2007-10-30 Thread Ron
 i can see..i
 wonder if someone has suggested that already.   thats a good way to
 provide this hook for you in just the right place (oh you know what,
 i think hibernate allows something like this).  not sure what you
 mean by base_class unless you just mean the existing inherits
 argument to mapper().

base_class is probably not necessary.  Just stuck it in there in case
the mapper needed to know the base class of the all the other
Classes.

 however, didnt you say that your class
 attributes come from a different table ?  in that case this is still
 not going to work...if youre relying upon eager loading of related ,
 multiple sets of rows, thats not available until well after the
 polymorphic decisions have been made.  the most that polymorhpic_func
 could get is the first row with the Thing's primary key in it.

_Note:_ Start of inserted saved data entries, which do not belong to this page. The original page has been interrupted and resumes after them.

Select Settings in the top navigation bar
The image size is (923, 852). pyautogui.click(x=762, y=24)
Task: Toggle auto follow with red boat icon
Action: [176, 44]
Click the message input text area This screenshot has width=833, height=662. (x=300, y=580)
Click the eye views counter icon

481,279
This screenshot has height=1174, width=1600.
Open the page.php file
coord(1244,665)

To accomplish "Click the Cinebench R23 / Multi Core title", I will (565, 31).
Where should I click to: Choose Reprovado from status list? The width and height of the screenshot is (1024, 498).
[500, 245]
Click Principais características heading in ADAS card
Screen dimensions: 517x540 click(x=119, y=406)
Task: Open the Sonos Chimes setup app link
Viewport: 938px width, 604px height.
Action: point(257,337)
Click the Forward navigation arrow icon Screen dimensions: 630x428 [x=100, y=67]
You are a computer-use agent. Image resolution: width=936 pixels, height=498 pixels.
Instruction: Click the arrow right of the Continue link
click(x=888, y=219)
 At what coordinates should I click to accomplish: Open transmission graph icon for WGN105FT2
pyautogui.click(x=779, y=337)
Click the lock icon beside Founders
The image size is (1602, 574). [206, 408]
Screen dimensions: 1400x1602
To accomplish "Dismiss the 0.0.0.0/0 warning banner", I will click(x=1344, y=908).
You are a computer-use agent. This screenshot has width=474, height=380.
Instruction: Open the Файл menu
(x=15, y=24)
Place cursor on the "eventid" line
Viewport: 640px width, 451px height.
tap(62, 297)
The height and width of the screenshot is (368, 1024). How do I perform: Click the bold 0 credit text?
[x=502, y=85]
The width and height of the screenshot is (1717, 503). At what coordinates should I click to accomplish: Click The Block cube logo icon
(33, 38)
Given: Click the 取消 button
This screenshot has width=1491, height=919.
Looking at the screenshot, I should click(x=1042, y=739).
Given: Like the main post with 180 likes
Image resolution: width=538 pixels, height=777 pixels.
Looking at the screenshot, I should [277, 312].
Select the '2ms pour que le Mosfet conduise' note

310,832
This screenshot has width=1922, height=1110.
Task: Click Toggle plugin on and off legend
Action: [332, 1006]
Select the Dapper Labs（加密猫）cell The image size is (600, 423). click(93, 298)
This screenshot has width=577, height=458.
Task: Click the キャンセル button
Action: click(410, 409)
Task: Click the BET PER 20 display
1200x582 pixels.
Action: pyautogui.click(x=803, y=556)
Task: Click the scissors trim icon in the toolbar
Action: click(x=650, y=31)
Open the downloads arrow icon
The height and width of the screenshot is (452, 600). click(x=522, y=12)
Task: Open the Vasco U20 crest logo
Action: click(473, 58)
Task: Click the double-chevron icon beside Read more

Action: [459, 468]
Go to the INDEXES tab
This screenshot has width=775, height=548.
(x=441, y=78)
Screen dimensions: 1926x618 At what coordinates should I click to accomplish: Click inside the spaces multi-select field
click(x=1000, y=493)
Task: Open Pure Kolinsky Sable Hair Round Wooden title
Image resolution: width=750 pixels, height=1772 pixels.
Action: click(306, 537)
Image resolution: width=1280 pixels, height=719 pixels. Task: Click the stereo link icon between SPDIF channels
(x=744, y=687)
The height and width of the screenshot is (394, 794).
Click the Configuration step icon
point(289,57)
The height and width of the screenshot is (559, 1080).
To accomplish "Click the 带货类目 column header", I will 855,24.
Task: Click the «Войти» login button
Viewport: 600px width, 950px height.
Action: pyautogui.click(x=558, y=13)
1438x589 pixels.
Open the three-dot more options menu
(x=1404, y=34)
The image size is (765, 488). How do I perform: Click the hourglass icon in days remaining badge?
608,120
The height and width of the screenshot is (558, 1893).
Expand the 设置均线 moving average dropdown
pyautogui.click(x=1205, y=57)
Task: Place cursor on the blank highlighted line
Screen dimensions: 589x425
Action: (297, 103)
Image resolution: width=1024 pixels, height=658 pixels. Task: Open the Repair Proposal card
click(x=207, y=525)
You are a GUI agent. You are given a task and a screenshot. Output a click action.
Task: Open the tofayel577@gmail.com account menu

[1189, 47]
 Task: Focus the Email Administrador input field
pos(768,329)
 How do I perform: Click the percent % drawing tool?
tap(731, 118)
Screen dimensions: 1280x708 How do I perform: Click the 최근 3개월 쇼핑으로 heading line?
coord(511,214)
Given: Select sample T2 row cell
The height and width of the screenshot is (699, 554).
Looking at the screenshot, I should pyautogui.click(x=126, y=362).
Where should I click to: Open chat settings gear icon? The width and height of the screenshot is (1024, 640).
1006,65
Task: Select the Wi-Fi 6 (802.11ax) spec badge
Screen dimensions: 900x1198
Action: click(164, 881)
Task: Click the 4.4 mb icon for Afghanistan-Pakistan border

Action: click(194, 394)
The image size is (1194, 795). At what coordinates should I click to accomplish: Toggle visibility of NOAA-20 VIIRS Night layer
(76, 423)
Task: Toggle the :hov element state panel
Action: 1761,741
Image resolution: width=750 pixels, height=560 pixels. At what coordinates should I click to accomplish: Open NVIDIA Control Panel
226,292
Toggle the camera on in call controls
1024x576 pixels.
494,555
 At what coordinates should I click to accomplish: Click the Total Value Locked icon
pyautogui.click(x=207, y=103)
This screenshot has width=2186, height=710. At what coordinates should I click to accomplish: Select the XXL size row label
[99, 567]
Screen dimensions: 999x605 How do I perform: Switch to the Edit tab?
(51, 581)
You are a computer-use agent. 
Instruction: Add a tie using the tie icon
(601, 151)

That's a good point.  I suppose the function could use that primary
key to select stuff out of the Attributes table and then analyze those
to determine the proper class.  But that seems like an unhappy hack.
Why isn't there a hook into a post-populate part of the mapping?  Or
whatever the absolute very last step of making an instance happens to
be.  Does such a thing exist and I just missed it?

 As a temporary detour, I was curious if this little hack does it too
 - change your metaclass to not generate any new mappers.  Just have
 one Thing mapper, and instead of the metaclass making a new mapper
 when it sees Server (and all the other classes), do this:

 from sqlalchemy.orm import mapperlib

 thing_mapper = class_mapper(Thing)
 mapperlib.mapper_registry[mapperlib.ClassKey(Server, None)] =
 thing_mapper

 that will just make Server be linked to the same mapper as that of
 Thing.  combine that with your populate_instance() extension as
 usual.   just wondering if that works all the way through.  this
 wouldnt use any SA inheritance/polymorphism or anything like that.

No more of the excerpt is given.